Background.  Prior research has shown that depression in patients with heart disease is associated with significantly impaired quality of life, decreased medication adherence, increased morbidity and increased use of healthcare services.

Design.  A prospective in-patient study design.

Method.  A consecutive sample of 202 patients admitted to either the cardiac medical (n = 145) or surgical (n = 57) wards of a major Melbourne metropolitan hospital were recruited into the study over an 18-week period.

Results.  Just over half (54%) of the patients were identified as ‘at risk’ of depression. Of these, 19% were assessed as moderate risk and 35% high risk.
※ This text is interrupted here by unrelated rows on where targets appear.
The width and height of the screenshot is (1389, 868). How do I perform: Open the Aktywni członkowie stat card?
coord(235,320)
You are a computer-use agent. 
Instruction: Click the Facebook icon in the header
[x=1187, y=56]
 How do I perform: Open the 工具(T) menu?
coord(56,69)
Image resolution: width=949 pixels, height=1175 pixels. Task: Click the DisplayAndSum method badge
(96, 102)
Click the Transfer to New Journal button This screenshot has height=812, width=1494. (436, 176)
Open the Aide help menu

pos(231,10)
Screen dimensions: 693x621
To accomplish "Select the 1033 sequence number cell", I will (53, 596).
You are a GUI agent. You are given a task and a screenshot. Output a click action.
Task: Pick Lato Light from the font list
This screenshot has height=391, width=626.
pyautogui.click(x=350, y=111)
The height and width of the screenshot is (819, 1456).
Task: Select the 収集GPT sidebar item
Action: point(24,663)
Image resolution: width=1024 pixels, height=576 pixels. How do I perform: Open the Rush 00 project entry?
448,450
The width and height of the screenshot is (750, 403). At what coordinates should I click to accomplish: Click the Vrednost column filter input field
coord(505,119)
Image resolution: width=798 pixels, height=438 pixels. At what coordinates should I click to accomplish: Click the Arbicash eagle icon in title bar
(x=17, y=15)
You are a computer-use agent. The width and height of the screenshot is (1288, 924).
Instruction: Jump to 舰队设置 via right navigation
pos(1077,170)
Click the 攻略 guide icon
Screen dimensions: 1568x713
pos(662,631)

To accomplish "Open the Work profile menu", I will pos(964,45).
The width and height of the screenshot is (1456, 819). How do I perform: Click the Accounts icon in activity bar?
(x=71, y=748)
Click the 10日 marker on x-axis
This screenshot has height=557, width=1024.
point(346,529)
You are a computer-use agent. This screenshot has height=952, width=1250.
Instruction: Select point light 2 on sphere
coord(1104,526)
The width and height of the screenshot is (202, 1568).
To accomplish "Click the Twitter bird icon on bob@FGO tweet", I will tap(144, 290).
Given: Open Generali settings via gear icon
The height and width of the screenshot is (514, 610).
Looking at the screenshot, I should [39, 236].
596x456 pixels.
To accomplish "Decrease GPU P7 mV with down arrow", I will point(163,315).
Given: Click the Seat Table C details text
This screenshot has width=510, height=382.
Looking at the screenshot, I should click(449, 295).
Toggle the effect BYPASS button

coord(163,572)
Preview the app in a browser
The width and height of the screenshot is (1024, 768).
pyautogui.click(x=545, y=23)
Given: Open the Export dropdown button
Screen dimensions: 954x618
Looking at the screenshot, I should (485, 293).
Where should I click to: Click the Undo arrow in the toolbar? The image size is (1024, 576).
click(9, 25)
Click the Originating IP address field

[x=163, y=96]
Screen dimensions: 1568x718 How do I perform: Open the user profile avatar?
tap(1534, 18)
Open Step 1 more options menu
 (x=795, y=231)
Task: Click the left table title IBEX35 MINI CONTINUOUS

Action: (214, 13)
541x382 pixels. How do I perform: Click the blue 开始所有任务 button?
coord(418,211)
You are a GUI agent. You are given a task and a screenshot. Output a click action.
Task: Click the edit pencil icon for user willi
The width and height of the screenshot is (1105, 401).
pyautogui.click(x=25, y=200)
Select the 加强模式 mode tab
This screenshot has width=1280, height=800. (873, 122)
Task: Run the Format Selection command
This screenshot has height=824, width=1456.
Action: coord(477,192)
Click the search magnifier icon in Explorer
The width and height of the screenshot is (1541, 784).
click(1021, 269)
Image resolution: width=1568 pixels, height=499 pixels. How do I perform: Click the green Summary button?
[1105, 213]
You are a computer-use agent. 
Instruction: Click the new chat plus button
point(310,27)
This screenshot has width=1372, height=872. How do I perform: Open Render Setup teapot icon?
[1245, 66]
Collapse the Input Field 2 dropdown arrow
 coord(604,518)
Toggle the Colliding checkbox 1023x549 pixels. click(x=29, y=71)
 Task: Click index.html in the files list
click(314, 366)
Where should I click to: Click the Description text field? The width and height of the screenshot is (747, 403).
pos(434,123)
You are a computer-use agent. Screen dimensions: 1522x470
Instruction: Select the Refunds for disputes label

Of those patients, 91% had the risk score documented in their medical history, 90% had engaged in discussions with clinicians regarding their risk score, 85% had their risk score communicated formally to the medical team and 25% were formally referred for appropriate follow-up – significantly more than prior to implementation of the screening and referral tool.

Conclusions.  By providing a formalised mechanism for detecting depression, documented screening and referral rates improved for those with comorbid depression and heart disease affording an opportunity for early intervention. These findings support a move towards integrated approaches to screening of depression to become standard practice in the acute cardiac setting.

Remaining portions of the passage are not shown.